课文:
我长期研究人类“团结现象”,除了实际观察,就是有目的有选择地阅读信息学、经济学、文化学、心理学、政治学、社会学、历史学等方面的书籍。其中草原文化、草原秩序、草原生活是缺页,完全没有体验。

为了补这个缺页,我读了一些有关草原民族史方面的书,但我所想知道的书里基本没有;请教过一些人,也不得要领。后来有幸结识现任自治区广播电视厅领导的西林女士和她的丈夫道尔基先生,就向他们请教有关草原文化的问题。他们向我推荐了孟驰北,问我想不想见见。我心里想:“社会科学对近现代的理解还说得过去,对农耕社会的理解就迷糊,何况草原文化,那就更迷糊了,谁要揭开草原文化的秘密也许应该给他诺贝尔奖吧。”我心里这样想,嘴上就说:“算了!”“算了”就是不抱希望了。这是2007年的事。

数据集:
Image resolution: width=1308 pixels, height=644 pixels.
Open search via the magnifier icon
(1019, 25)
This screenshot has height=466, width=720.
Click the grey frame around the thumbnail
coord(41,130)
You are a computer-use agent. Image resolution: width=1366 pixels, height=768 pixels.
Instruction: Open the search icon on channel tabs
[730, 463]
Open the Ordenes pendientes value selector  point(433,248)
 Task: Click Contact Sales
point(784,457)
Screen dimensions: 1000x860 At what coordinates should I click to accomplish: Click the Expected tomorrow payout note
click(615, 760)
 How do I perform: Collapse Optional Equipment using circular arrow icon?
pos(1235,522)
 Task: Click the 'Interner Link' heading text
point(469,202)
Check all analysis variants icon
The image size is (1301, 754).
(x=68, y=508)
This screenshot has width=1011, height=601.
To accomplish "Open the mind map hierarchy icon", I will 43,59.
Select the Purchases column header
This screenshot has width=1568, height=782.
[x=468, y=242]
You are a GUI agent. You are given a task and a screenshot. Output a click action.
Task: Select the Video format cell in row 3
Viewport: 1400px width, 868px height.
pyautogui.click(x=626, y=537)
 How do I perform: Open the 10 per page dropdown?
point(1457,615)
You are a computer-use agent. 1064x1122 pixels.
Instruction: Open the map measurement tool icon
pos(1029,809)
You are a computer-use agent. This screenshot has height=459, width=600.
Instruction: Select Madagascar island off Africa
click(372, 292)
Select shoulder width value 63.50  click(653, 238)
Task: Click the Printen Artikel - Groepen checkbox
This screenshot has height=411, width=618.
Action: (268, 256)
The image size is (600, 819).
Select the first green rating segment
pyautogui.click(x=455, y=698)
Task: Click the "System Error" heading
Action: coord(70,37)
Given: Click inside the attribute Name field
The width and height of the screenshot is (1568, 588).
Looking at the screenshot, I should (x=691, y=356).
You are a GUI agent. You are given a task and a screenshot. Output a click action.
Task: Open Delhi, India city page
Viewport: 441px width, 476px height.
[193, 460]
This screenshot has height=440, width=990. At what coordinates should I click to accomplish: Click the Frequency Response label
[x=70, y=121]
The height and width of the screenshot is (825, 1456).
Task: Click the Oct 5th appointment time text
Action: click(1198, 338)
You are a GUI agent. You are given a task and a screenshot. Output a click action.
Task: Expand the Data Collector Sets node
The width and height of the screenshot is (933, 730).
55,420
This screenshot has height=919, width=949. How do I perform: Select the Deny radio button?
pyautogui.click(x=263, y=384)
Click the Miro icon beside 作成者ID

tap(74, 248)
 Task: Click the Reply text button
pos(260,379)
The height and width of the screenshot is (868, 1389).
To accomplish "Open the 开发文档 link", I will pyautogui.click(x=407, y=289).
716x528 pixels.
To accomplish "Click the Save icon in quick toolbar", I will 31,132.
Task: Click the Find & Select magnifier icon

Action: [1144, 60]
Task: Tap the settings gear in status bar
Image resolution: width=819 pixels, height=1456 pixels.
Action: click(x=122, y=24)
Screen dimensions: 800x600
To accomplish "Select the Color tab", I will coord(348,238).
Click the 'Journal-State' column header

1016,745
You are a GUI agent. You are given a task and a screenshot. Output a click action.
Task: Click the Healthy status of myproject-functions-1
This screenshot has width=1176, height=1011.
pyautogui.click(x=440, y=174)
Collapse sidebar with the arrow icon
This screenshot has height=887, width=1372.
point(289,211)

任务说明:
请将上面那篇谈草原文化的课文从头到尾照原样重写一遍,一字一句都不要改动。

练习答案:
我长期研究人类“团结现象”,除了实际观察,就是有目的有选择地阅读信息学、经济学、文化学、心理学、政治学、社会学、历史学等方面的书籍。其中草原文化、草原秩序、草原生活是缺页,完全没有体验。

为了补这个缺页,我读了一些有关草原民族史方面的书,但我所想知道的书里基本没有;请教过一些人,也不得要领。后来有幸结识现任自治区广播电视厅领导的西林女士和她的丈夫道尔基先生,就向他们请教有关草原文化的问题。他们向我推荐了孟驰北,问我想不想见见。我心里想:“社会科学对近现代的理解还说得过去,对农耕社会的理解就迷糊,何况草原文化,那就更迷糊了,谁要揭开草原文化的秘密也许应该给他诺贝尔奖吧。”我心里这样想,嘴上就说:“算了!”“算了”就是不抱希望了。这是2007年的事。